In fact, Brown stated on multiple occasions that the way Hawkins performed, not just on the field, but in the classroom (where Hawkins was a member of the Big 12 Commissioner's Honor Roll) led to the Longhorns taking on more junior college players in the next couple classes.

"That was the greatest feeling to be able to hear that," Hawkins said. "I think I opened up a doorway a little bit. In junior college, a lot of kids didn't get that kind of opportunity, like I did, to step on the Texas grounds. So that's a good feeling."

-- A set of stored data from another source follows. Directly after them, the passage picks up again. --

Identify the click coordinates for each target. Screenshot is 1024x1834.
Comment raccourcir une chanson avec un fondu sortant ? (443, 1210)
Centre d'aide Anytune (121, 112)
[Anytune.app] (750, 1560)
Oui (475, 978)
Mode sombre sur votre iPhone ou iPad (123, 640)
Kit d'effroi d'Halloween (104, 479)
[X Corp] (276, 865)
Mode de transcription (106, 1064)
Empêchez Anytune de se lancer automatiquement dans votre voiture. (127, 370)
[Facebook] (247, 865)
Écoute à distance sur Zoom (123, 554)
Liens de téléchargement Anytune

Now, Hawkins, along with offensive guard Trey Hopkins, is trying to do something else for the Longhorns: break the streak of drafts without a Texas offensive lineman selected. And if the level of interest Hawkins has received is any indication, he'll be a pretty wanted man in the later rounds.

"It's been overwhelming," Hawkins said. "Talking to all the different teams, sometimes you have like six teams calling a day. Every time you think you have a good vibe about the teams that like you the most, teams that haven't talked to you yet start calling you."

Hawkins said he's talked to 25 of the 32 NFL teams, and noted that "people like my versatility." Had things worked out differently with Desmond Harrison a year ago, Hawkins could have spent last season at guard. And that's where he thinks he'll probably start off his NFL career, not a bad spot for a player with Hawkins's short-area power and mobility.

"I think I would transition to guard in the NFL, at least to start out," Hawkins said. "At some point, I could make my way back out to tackle, once they see what I can do. When you're drafted, you become theirs and they can really see you in person and see your skill set. Once they see how good my feet are, and how quick I am in pass set, it could be 'let's see if he can play tackle at the NFL level.'

"People aren't sure if you can play tackle in the NFL until they actually see you play it," Hawkins said. "That's the key thing right now. You see a lot of guys get drafted who were tackles in college, but who move inside to guard in the league. Then, some of those guys eventually move back out to tackle."

And that's something that could add value to Hawkins, as opposed to other linemen. Few guard prospects can say they've played the all-important left tackle spot, and played it as well, as Hawkins did at a major program.

"I've heard a lot of sixth and seventh round, but it could be something where a team pulls the plug and says they want to take this guy earlier," Hawkins said. "I would say, maybe a week or so ago, I started getting more and more phone calls, including from teams I've never talked to."

Hawkins said one of the reasons he picked Texas in the first place was the chance to get exposure and increase his chances of getting drafted. And that means that he still views his Texas experience as a bit of unfinished business.

"My work here won't be done until I get drafted," Hawkins said. "I put stuff on film … talent won't be the reason I won't get drafted. It's just which team goes out on a limb and takes the chance to draft me."

If Hawkins does get drafted, what will his reaction be?

"I don't know what my reaction will be," Hawkins said. "Probably the first thing I'll do is cry. It's always been a dream of mine to get drafted, since I was seven years old. So for it to really happen. I'm going to be really emotional."

While Hawkins took a different route to the NFL than a lot of prospects who were top recruits out of high school, he said that didn't have to be a stumbling block.

"I feel like you have to take the time out and put in the work," Hawkins said. "Your average person just sees you play on Saturday … they don't see what you do before the season to build your strength, build your conditioning and all that.

"That's one of the biggest reasons why I think I can be successful in the NFL," Hawkins said. "Not everybody's going to get what they need to be a first rounder. Some won't get the kind of coaching. You can't control that. But you have to be willing to put the work in. That's something you can control."